For legacy systems, implementation usually takes two to three times as long. The benefits do not end once the system has been installed: upgrades and updates happen automatically and new users can be set up directly via the website without difficulty.
Higher performance – everywhere: Financial applications typically carry a lot of data and internal networks can get overloaded, particularly at month-end when multiple people in multiple geographical locations are all trying to access the same information. This can adversely affect the performance and timeliness of non-SaaS based systems. Even ASP solutions are not optimised for high performance, given the limitations of their architecture and development. So even if your communications infrastructure is not ideal, there should be no challenge with accessing and manipulating data.

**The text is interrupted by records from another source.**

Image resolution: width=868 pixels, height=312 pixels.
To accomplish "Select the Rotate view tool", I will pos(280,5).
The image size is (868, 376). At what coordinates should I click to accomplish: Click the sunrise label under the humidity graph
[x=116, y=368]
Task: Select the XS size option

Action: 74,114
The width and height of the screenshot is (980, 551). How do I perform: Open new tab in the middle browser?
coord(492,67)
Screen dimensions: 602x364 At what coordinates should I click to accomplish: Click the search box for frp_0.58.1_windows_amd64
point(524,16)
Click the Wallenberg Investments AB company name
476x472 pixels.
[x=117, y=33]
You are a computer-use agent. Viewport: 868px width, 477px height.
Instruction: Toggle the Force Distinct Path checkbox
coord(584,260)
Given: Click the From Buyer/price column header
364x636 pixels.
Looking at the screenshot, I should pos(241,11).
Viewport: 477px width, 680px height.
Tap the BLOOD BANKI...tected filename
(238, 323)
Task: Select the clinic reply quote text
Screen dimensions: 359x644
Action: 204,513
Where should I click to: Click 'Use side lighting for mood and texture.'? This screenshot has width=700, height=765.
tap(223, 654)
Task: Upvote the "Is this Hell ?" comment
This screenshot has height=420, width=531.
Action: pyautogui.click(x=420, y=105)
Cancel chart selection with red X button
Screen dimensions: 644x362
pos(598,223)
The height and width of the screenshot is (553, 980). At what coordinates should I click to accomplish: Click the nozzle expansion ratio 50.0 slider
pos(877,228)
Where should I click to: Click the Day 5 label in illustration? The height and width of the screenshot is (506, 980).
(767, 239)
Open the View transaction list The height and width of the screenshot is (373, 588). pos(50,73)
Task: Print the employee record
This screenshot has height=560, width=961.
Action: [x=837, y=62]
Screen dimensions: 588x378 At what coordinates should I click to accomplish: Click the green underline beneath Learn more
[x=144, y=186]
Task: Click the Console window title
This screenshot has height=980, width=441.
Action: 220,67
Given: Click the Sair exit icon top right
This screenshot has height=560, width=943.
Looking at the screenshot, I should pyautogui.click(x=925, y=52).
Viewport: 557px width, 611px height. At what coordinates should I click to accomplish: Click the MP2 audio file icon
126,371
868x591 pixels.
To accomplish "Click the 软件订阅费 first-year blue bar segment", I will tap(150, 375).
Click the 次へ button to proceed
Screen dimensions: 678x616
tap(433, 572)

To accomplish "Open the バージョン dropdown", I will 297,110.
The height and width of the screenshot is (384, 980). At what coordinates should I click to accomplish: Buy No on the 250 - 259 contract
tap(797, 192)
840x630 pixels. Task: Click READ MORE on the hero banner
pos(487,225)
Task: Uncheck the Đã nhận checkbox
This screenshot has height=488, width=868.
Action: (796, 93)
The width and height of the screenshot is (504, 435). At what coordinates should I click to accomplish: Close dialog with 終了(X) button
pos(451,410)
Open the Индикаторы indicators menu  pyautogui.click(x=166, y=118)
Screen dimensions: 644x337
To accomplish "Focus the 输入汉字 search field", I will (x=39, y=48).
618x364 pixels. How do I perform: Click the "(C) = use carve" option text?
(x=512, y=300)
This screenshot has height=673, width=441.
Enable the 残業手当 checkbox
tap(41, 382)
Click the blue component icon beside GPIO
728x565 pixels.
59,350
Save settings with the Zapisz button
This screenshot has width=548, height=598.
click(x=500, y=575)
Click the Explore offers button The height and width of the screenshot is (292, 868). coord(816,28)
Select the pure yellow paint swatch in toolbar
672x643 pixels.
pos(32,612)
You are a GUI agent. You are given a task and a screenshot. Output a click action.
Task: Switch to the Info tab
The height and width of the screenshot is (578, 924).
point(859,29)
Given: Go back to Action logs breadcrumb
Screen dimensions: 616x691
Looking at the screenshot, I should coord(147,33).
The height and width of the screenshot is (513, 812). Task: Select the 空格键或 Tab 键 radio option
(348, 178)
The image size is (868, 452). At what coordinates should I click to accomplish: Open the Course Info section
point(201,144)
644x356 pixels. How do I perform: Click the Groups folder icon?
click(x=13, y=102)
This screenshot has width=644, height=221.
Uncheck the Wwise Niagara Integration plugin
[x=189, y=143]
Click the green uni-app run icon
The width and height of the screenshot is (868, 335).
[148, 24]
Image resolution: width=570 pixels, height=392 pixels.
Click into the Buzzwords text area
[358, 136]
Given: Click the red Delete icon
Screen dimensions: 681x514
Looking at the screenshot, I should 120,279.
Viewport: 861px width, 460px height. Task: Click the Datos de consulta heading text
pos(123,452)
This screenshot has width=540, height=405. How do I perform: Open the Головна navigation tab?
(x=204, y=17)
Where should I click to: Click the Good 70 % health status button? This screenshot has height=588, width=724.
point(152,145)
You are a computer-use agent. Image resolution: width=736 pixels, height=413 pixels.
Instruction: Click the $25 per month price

Know Your Cloud: SaaS vs. ASP2
It seems that every software provider offers cloud solutions. But do they really? The answer is “no,: despite the claims of salespeople and marketing one-pagers.
The U.S. Department of Commerce’s National Institute of Standards in Technology (NIST) is recognised as the authority for defining what is – and isn’t – cloud. The NIST defines cloud as a model that provides for on-demand access to a shared pool of pooled resources in a multi-tenant model3
The key to cloud is that the service is elastic and measured, meaning that resources can be automatically added or removed to continually offer scalability and optimised performance. The key difference between the ASP versus the cloud model is that for cloud this can be done across the entire user base at the same time, and can span multiple locations in the event of a disaster or business disruption. There is no individual attention required for a specific client’s setup, which obviously would impede the scalability when it comes to important tasks such as maintenance, upgrades or disaster recovery. Cloud software is delivered in a SaaS, not ASP, model and is available to users through their browser and device of choice.
For those of us in treasury, the differences may not be as obvious as to our IT colleagues. Yet even without the benefit of IT’s expertise, the wide chasm between ASP and SaaS is obvious for upgrades, daily support, performance and, most importantly, business continuity. ASP is really not good enough, which is why the most successful software vendors have all rebuilt their solutions as SaaS offerings. Even the investment community agrees, valuing SaaS companies at 8-10x recurring revenue, while ASP and on-premise counterparts rarely achieve even half that valuation, as has been evidenced by recent acquisitions in the treasury system space.
So, although the move to the cloud will undeniably be a step up from an existing solution, be it spreadsheets or server-based, treasury teams should be armed with the knowledge and questions to ask potential vendors. One of those key questions is around viability. The switch to subscription revenue from upfront software license fees is difficult for many small software companies. Small, poorly-capitalised treasury vendors have been acquired one after another in recent years for this very reason. They couldn’t, or wouldn’t, invest appropriately to achieve economies of scale. Ask any treasurer whose software provider was acquired what level of support and product innovation they enjoy.
While the move to the cloud is a compelling argument on many levels, organisations still need to thoroughly review their vendor selection, to ensure it meets their specific requirements. As many treasury departments will be making their first foray into the world of cloud technology, they need to ensure that instead of implementing a solution which could itself border on obsolescence in a couple of years, they future-proof their investment for many years to come.